Dubai economy is among the most diversified in the region, with a range of activities such as trade, industry and various services. Oil and gas production contributes only a small amount to Dubai economy.
During the past decades Dubai became an attractive business environment that has brought in large amounts of foreign investment thanks mostly to the Free Zones (4 industrial, logistics, 3 media, 3 ICT, 2 financial, 2 aviation and 2 education zones).
Dubai Free Zones have been 100% successful since they allow a quick business establishment and guarantee 100% Foreign Ownership, 100% Repatriation of Capital, 0% Corporate/ Personal Tax, no restrictions on recruiting foreign national labour.

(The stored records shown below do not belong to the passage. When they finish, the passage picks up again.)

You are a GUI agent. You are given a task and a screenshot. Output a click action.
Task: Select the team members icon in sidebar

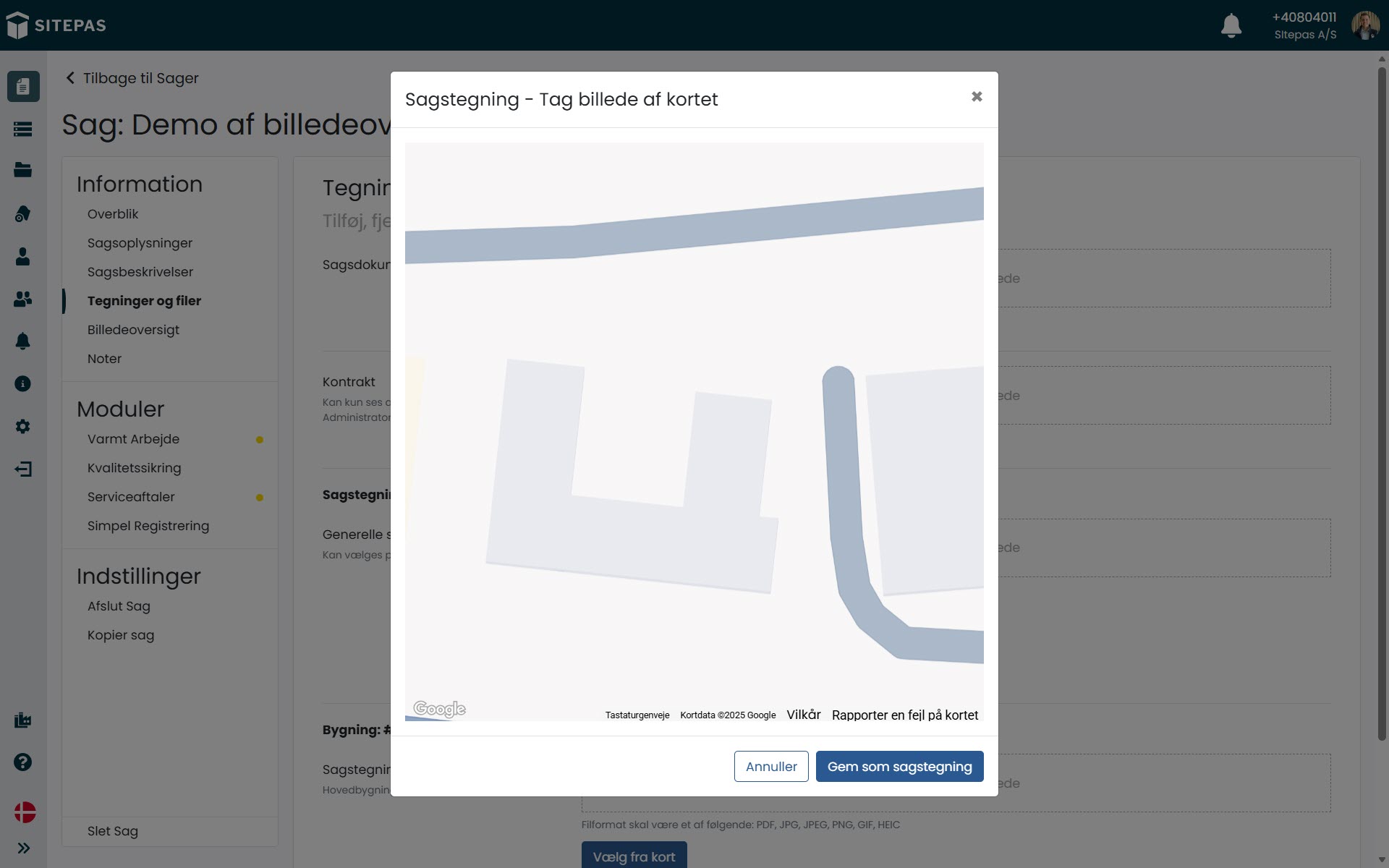coord(23,299)
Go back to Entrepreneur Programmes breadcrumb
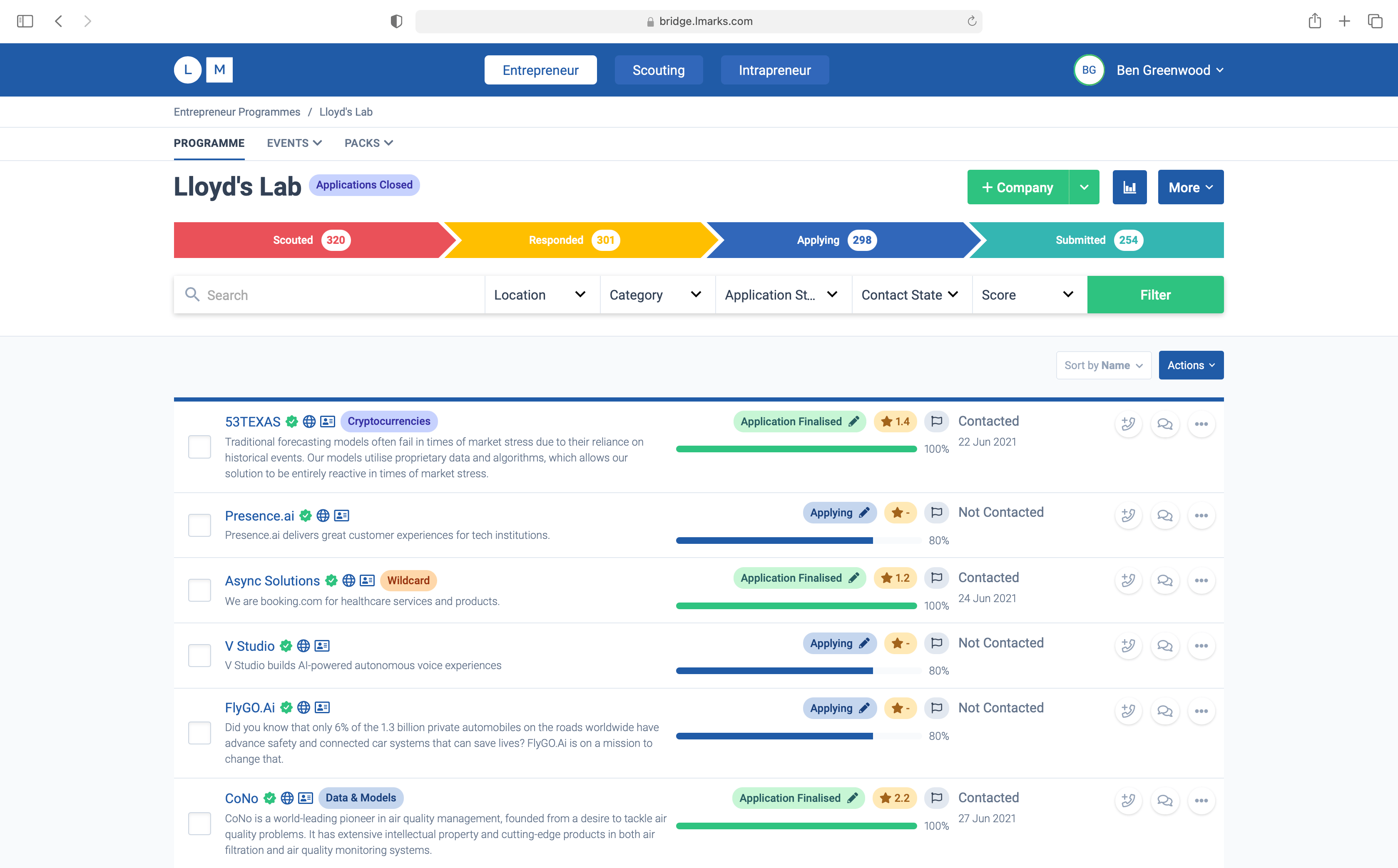This screenshot has height=868, width=1398. (x=236, y=112)
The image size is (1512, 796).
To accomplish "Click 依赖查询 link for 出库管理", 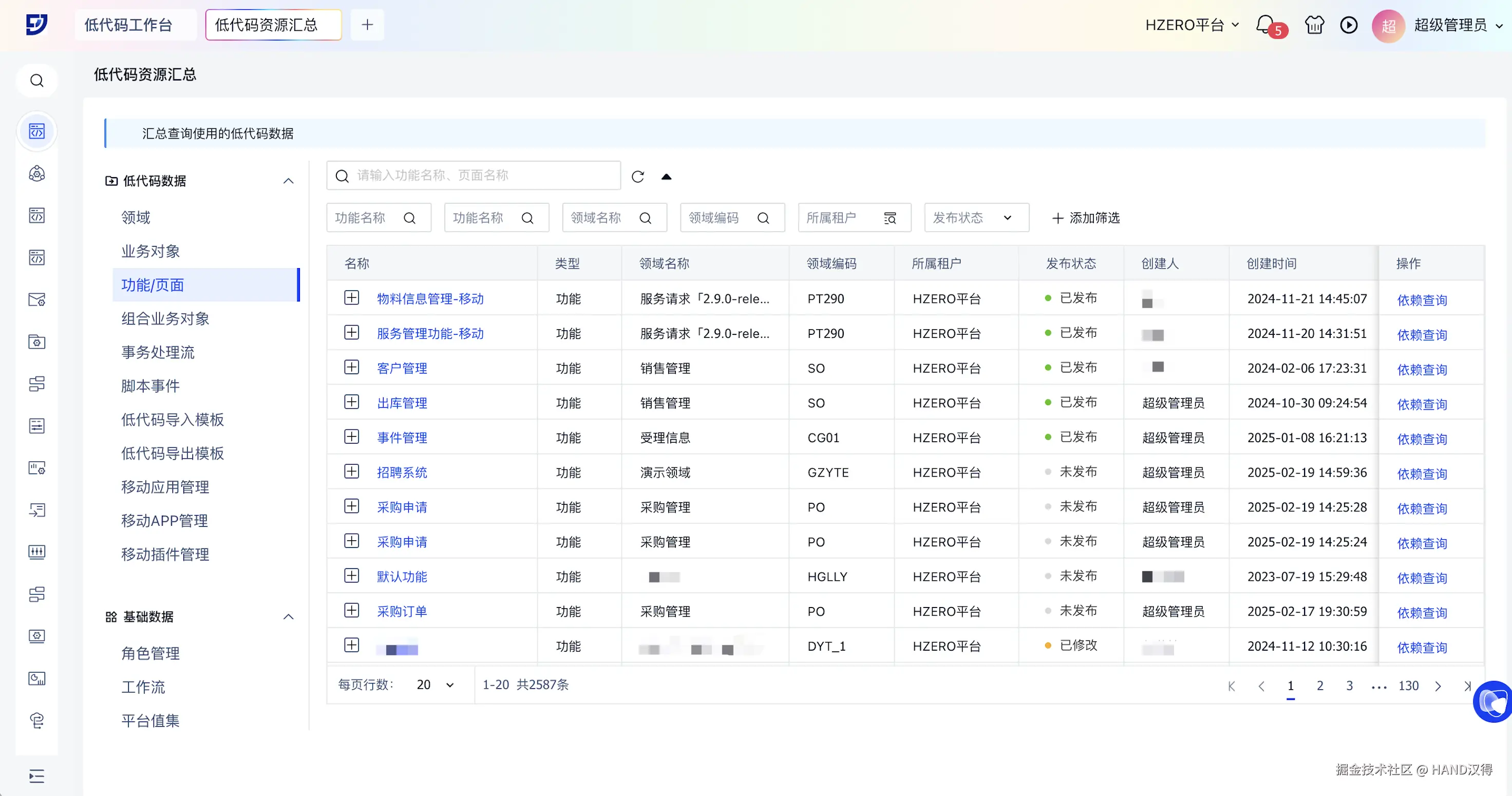I will point(1422,404).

Jebel Ali, is one of the major Free zones in the emirate and is located adjacent to the emirate’s main port of the same name. The zone is around 48 square km in size, has a primary focus on industry and logistics and is home to more than 7000 companies. Dubai Multi Commodities Centre is considered the world’s largest free zone and deals with commodities trading and hosts more than 13,000 firms.
During the past years, profits growth has been affected in recent years by the knock-on effects of the fall in international oil prices and a consequent slowdown in neighbouring oil-dependent territories. Nevertheless, this has benefitted other sectors, such as transport, tourism and other indirectly related activities.
According to data collected from the Dubai Statistics Centre (DSC), the emirate’s GDP was $108.1bn in 2016, representing 31% of the UAE’s total GDP of $348.4bn, as reported by the World Bank.
Dubai’s economy grew by 2.9% in 2016, down slightly from 4.1% the previous year. However, World Bank figures recorded slightly higher real GDP growth for the emirate of 3% in 2016, down from 3.8% in 2015.
In the first quarter of 2017 Dubai’s GDP was recorded at $26.8bn. This gave an early signal that GDP growth would be around 3.2% for the year, meaning it would outpace the 2016 growth rate.
The largest sector of the economy by percentage of GDP in the first quarter of 2017 year was wholesale and retail trade, including the repair of motor vehicles and motorcycles, accounting for 24.8% of output. Other sectors such as transport and storage contributed with 12.3%, while financial and insurance activities (11.8%), and manufacturing (9.4%).
In early 2017 other sectors such as water supply, sewerage, waste management and remediation activities, increased by 50.1% but still contributed 0.0% to GDP.
The oil price recovery started only in 2016, which means more revenues into the treasury of the entire country together with the introduction of VAT at the beginning of the current year.
Plans to step up infrastructure investment ahead of Expo 2020 and further diversification of the economy by boosting manufacturing output mean the emirate has one of the most dynamic short- and medium-term growth prospects in the region.
EXPO 2020 is expected to draw in 25 million visitors, boosting private consumption and services exports. Growth in the non-oil economy should accelerate in the next coming years, on the back of strong investments. This will be possible also thanks to new reforms and incentives given to the owners of firms which are going to have various benefits such as complete foreign ownership
In addition, Dubai can count on the dynamism of its tourism sector.
According to Sheikh Hamdan bin Mohammed bin Rashid Al Maktoum, Crown Prince of Dubai, GDP is expected to increase 3.5% by the end of 2018 and 3.7% in 2019.